De vez en cuando, es revelador ver la propia ciudad en ojos de otro, de un amigo que llega desde un país lejano y que se enfrenta a tus calles familiares con la extrañeza del que no las ha visto nunca. Las ve, seguramente, abstractas, no puede sentir, como tú, la evidencia de la anticipación, el saber que en esa esquina de la Gran Vía te vas a encontrar a la china que vende bocadillos a altas horas de la madrugada, que a unos pasos, doblando por la calle de Hortaleza, los borrachos rondarán las puertas del Seven Eleven, comprando absurdas chucherías o escarbando entre las basuras.

No sabe mi amigo que en la esquina de Augusto Figueroa comienza el imán de las zapaterías, que en verano abren sus puertas al bullicio femenino, a los pies desnudos, la alegría de las piernas sin medias. Mi amigo está paseando por mi vida diaria, pero yo no quiero abrumarle con historias tan personales: aquí vivía yo, en este portal de la calle de Pelayo, en las noches de verano, podía ver la tele del vecino de enfrente y el viejo de al lado pasaba julio y agosto en camiseta, en una silla de enea que difícilmente cabía en el balcón, ¡el veraneo de los pobres del centro! Pero la mirada de mi amigo está limpia de cualquier recuerdo y no quiero contarle nada, quiero que me cuente él lo que ve, estar en esta ciudad como si nunca hubiera estado.
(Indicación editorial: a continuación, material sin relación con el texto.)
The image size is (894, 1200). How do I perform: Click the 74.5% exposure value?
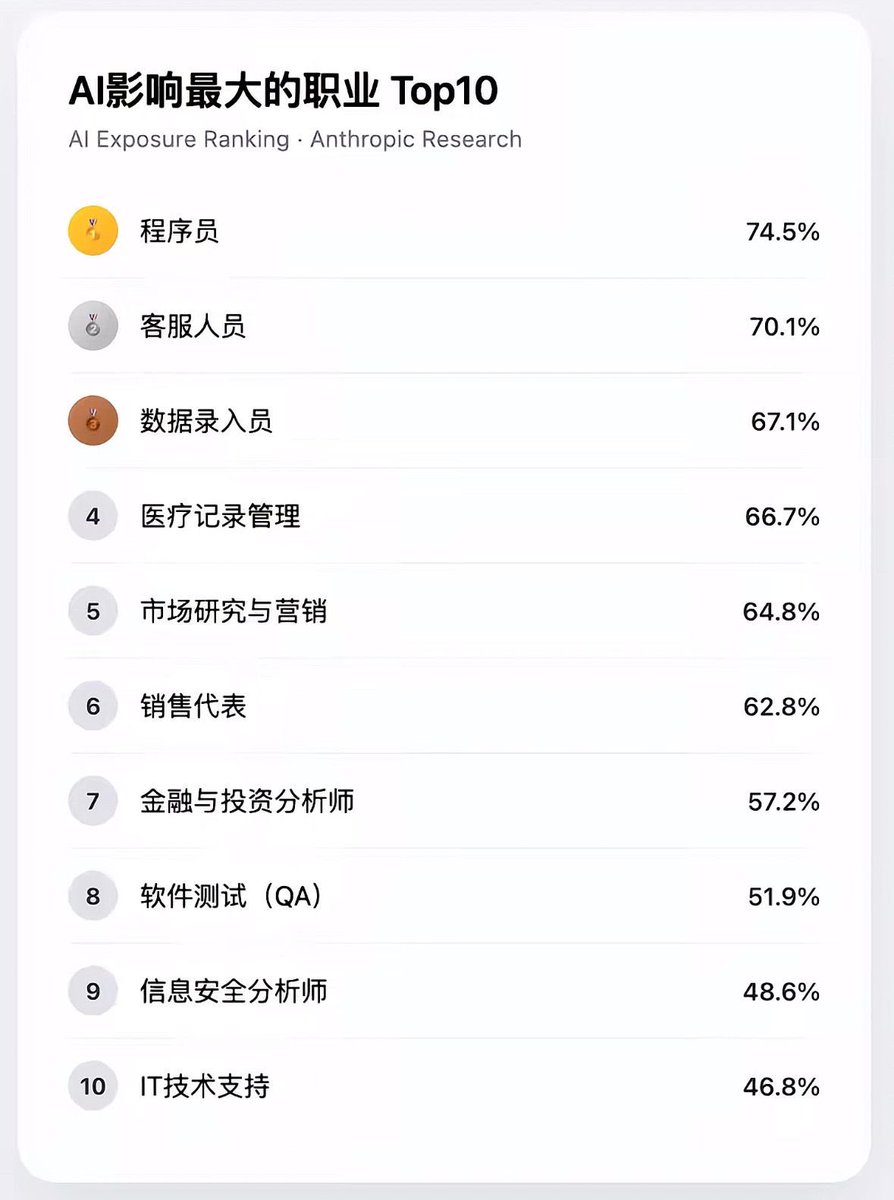tap(782, 232)
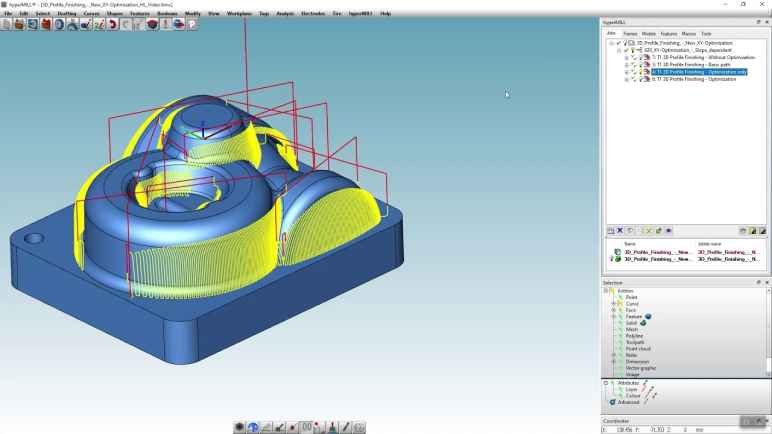Screen dimensions: 772x434
Task: Click the delete X icon in job list toolbar
Action: (620, 231)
Mi amigo pasea con las manos en los bolsillos, tiene una sonrisa beatífica, no parece extasiado ante la belleza de Madrid, que en estas calles del centro se vuelve un poco turbia y amarronada, pero juraría que está feliz con este paseo vagabundo que estamos dando a la una de la madrugada, dejándonos como si nos empujara una corriente suave que nos hiciera sentir más ligeros. Mi amigo se siente en la gloria, no sólo por la voluptuosidad de las primeras noches de verano en Madrid, sino porque está comparando la tranquilidad que siente con la inminencia de peligro que a diario siente en su país, Colombia. 'Allí', me dice, 'tenemos que vivir con lo que nosotros llamamos un bajo perfil, sin llamar la atención, sin hacer ostentación, procurando no ofender al que tiene menos o no convertirte en una posibilidad para los secuestradores'. Por supuesto, me está hablando de la vida en la ciudad, Bogotá, porque por las carreteras del país ya no se atreve a salir nadie.

Más que la aparente libertad de costumbres -esa pareja de gays que se besan en una esquina de la calle de Gravina-, más que una modernidad estética -los modernos de aquí son como los de allá-, mi amigo valora esa sensación de que la ciudad pertenece al ciudadano a cualquier hora del día o de la noche.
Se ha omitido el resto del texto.